◆ **YOUR TASK**: Once the line containing "A propos de BoDoï (514, 2480)" is found in the data below, repeat it and every later line exactly, leaving the pictures out.

Stored items:
-- Opening Marker --

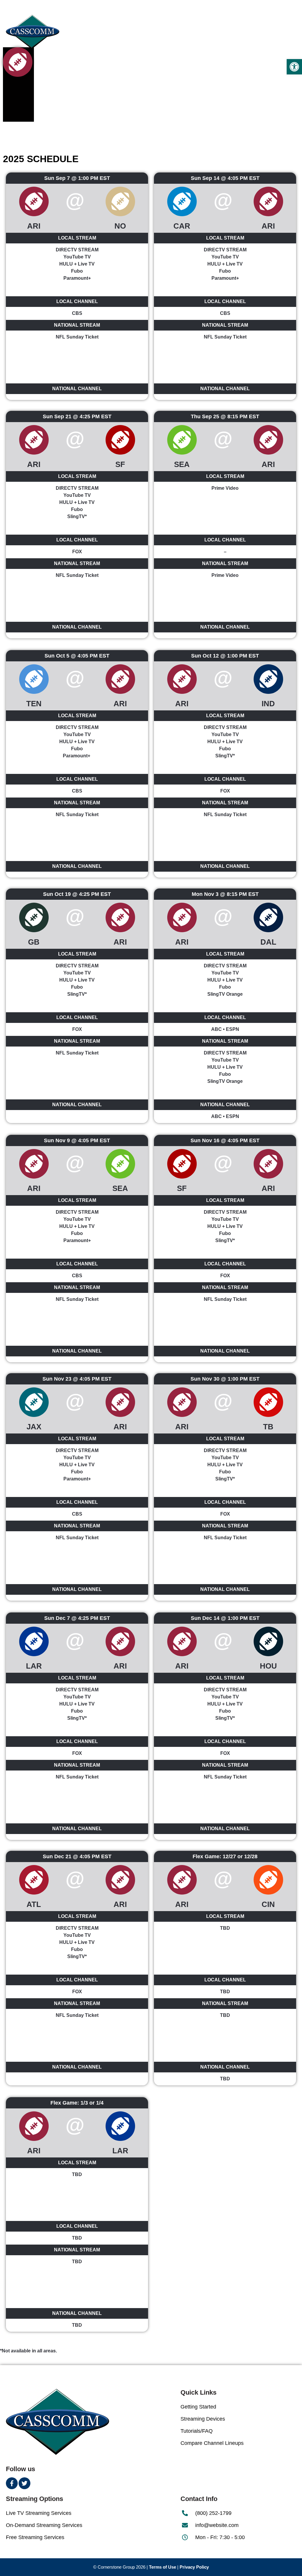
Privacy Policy (194, 2567)
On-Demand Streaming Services (44, 2525)
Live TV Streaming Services (38, 2513)
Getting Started (198, 2407)
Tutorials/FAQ (196, 2431)
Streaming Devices (202, 2419)
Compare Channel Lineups (212, 2443)
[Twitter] (24, 2483)
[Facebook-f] (12, 2483)
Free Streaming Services (35, 2537)
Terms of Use (162, 2567)
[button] (294, 66)
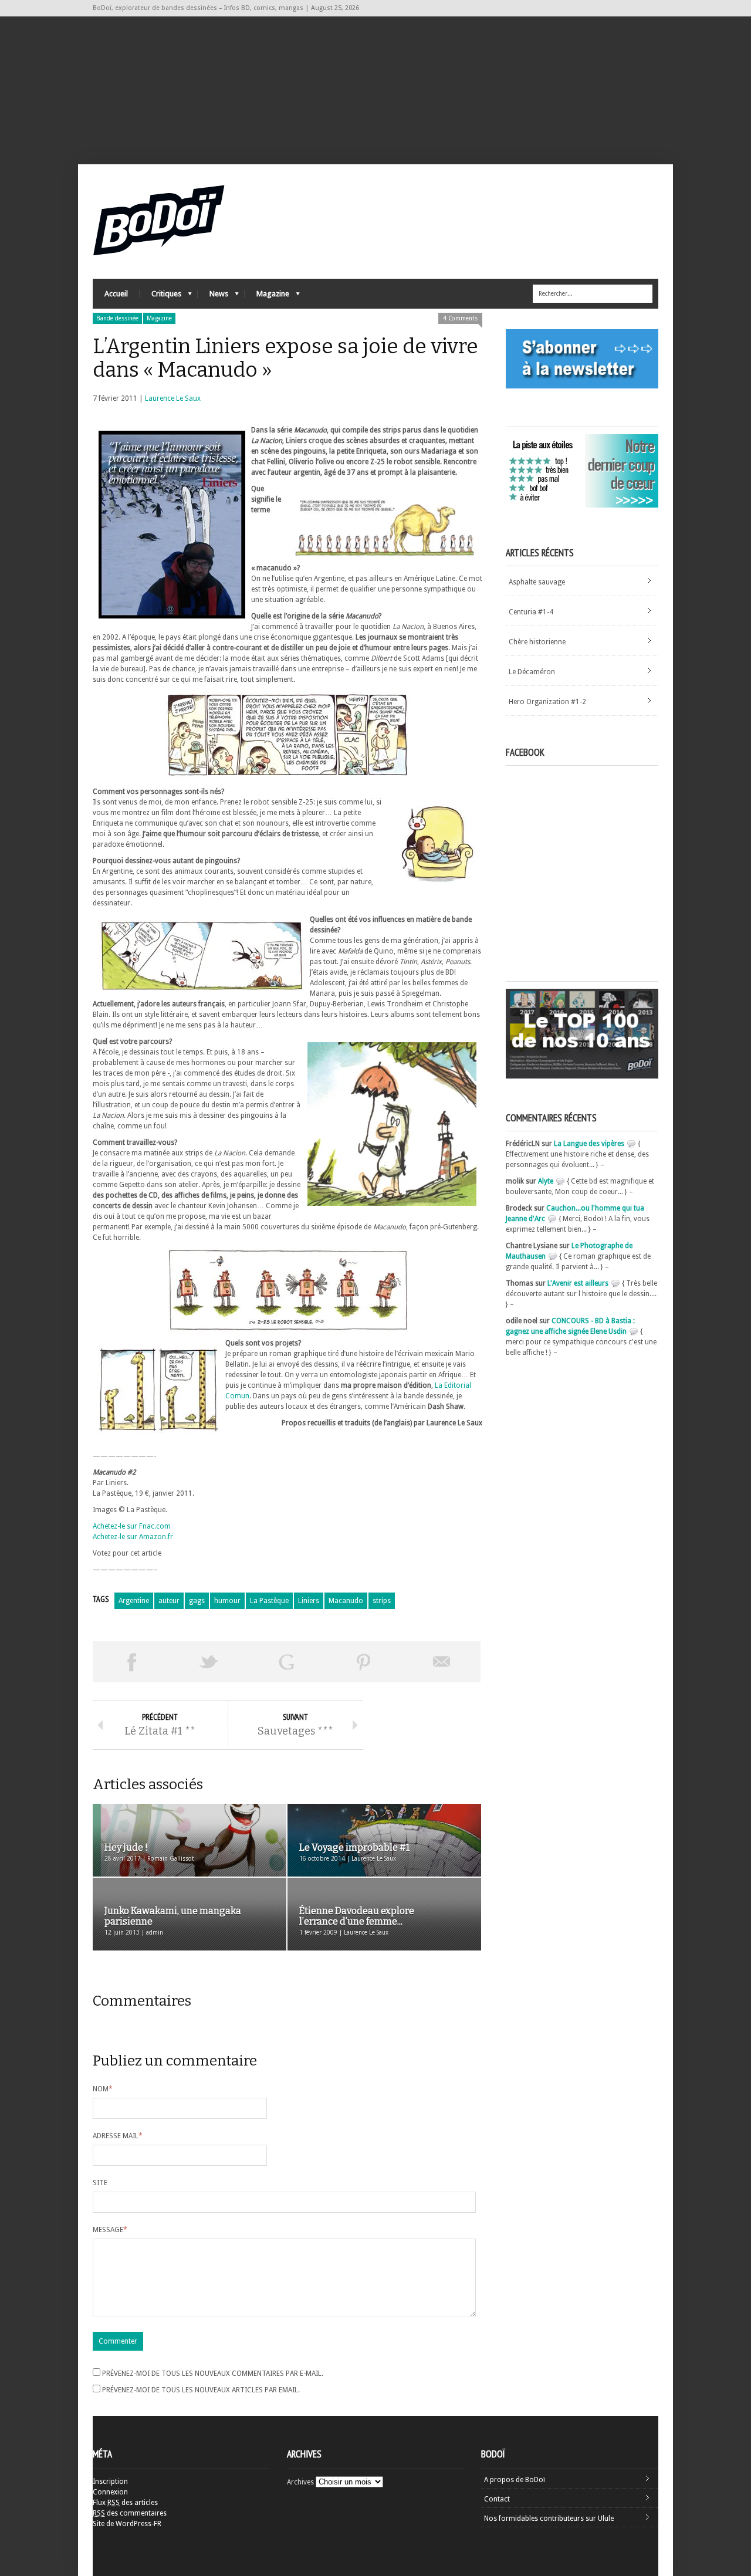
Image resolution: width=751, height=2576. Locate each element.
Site (100, 2183)
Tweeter (209, 1661)
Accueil (116, 293)
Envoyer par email (442, 1661)
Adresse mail (118, 2136)
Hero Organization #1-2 (547, 702)
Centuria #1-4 (531, 612)
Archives (300, 2482)
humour (227, 1601)
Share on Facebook (131, 1661)
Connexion (110, 2492)
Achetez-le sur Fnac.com (132, 1526)
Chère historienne (537, 642)
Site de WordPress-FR (127, 2524)
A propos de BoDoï (514, 2480)
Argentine (134, 1601)
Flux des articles (125, 2503)
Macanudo (346, 1601)
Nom (103, 2089)
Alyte (545, 1181)
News (213, 296)
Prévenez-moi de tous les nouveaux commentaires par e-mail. (212, 2373)
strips (382, 1601)
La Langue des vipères (589, 1144)
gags (197, 1601)
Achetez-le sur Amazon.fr (133, 1537)
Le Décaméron (532, 672)
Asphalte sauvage (537, 582)
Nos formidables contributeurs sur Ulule (549, 2518)
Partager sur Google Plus (286, 1661)
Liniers (308, 1601)
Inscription (110, 2481)
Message (110, 2230)
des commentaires (130, 2513)
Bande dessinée (117, 318)
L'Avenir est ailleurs (577, 1283)
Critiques (160, 296)
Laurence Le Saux (173, 398)
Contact (497, 2499)
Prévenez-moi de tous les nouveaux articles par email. (201, 2390)
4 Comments (460, 318)
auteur (169, 1601)
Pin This (363, 1661)
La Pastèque (269, 1601)
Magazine (267, 296)
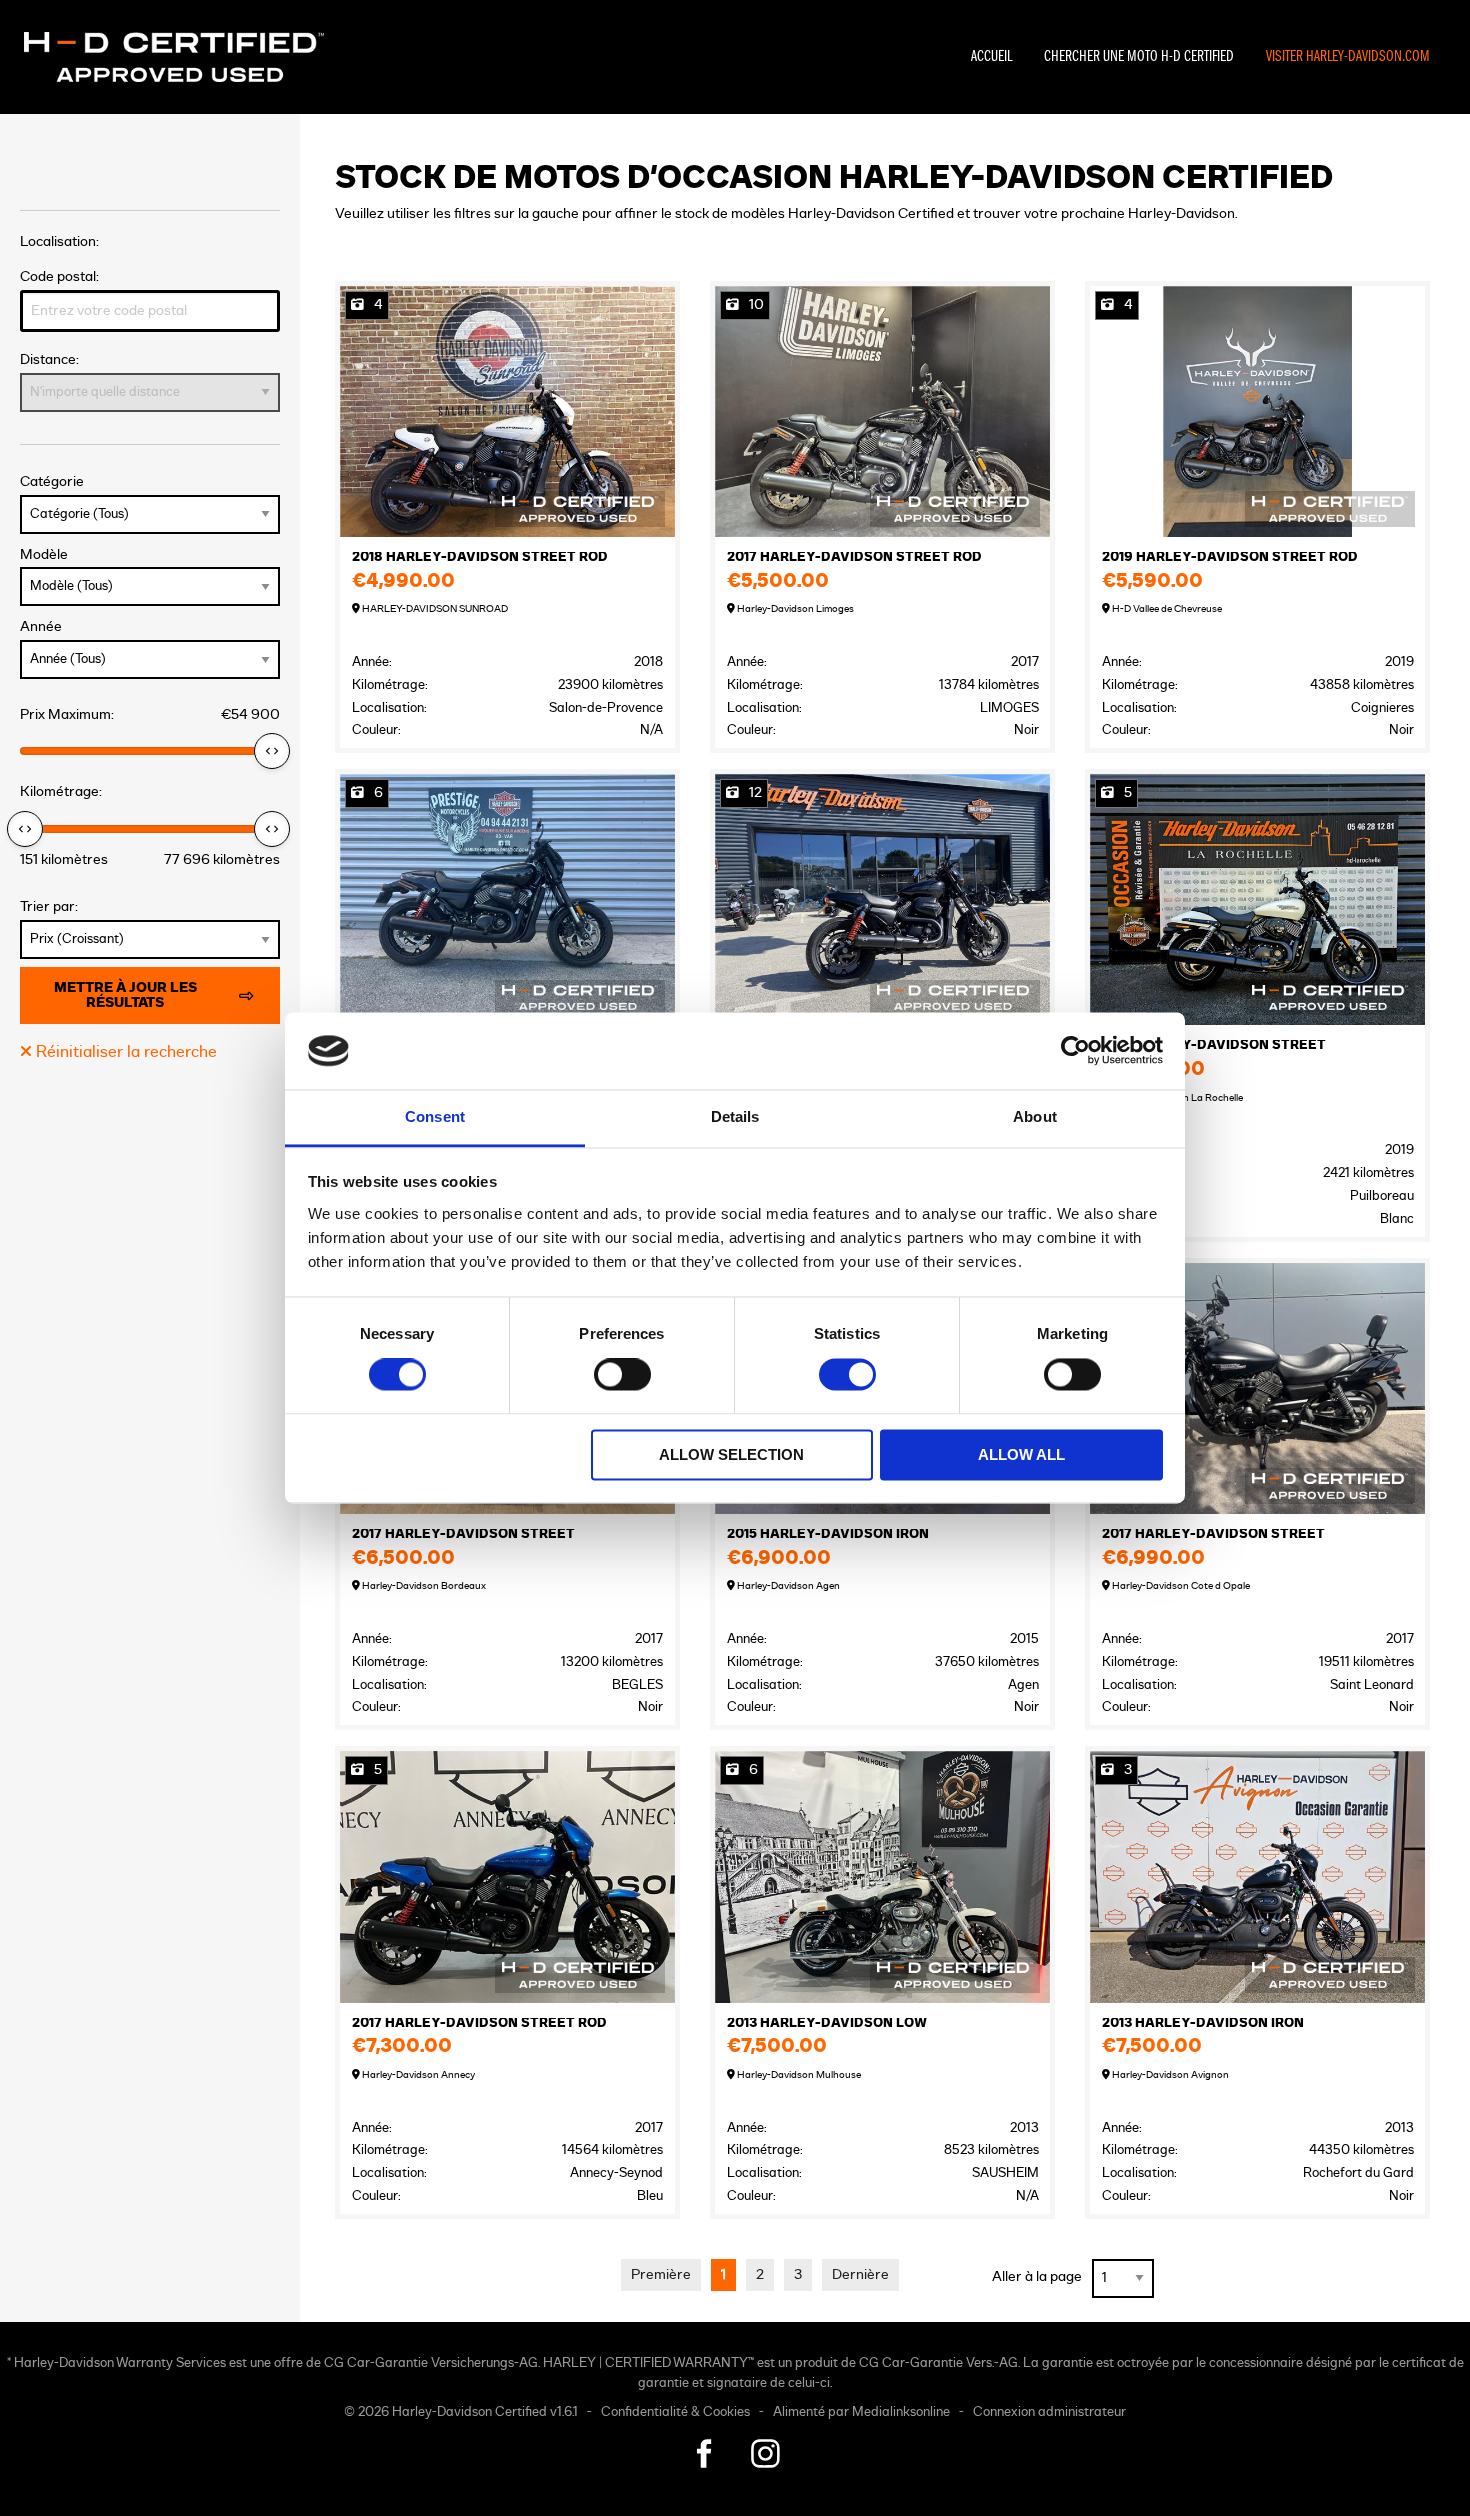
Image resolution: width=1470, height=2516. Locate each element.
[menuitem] (991, 57)
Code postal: (59, 276)
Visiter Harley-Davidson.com (1348, 57)
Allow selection (731, 1454)
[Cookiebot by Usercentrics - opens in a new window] (1075, 1051)
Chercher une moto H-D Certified (1139, 57)
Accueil (991, 57)
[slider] (272, 751)
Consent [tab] (435, 1116)
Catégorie (52, 481)
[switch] (622, 1375)
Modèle (44, 554)
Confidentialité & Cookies (675, 2412)
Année (41, 626)
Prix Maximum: (150, 714)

-- Closing Marker --

◆ **ANSWER FOR THE TASK**:
A propos de BoDoï (514, 2480)
Argentine (134, 1601)
Flux des articles (125, 2503)
Macanudo (346, 1601)
Nom (103, 2089)
Alyte (545, 1181)
News (213, 296)
Prévenez-moi de tous les nouveaux commentaires par e-mail. (212, 2373)
strips (382, 1601)
La Langue des vipères (589, 1144)
gags (197, 1601)
Achetez-le sur Amazon.fr (133, 1537)
Le Décaméron (532, 672)
Asphalte sauvage (537, 582)
Nos formidables contributeurs sur Ulule (549, 2518)
Partager sur Google Plus (286, 1661)
Liniers (308, 1601)
Inscription (110, 2481)
Message (110, 2230)
des commentaires (130, 2513)
Bande dessinée (117, 318)
L'Avenir est ailleurs (577, 1283)
Critiques (160, 296)
Laurence Le Saux (173, 398)
Contact (497, 2499)
Prévenez-moi de tous les nouveaux articles par email. (201, 2390)
4 Comments (460, 318)
auteur (169, 1601)
Pin This (363, 1661)
La Pastèque (269, 1601)
Magazine (267, 296)
Image resolution: width=1470, height=2516. Locate each element.
[menuitem] (991, 57)
Code postal: (59, 276)
Visiter Harley-Davidson.com (1348, 57)
Allow selection (731, 1454)
[Cookiebot by Usercentrics - opens in a new window] (1075, 1051)
Chercher une moto H-D Certified (1139, 57)
Accueil (991, 57)
[slider] (272, 751)
Consent [tab] (435, 1116)
Catégorie (52, 481)
[switch] (622, 1375)
Modèle (44, 554)
Confidentialité & Cookies (675, 2412)
Année (41, 626)
Prix Maximum: (150, 714)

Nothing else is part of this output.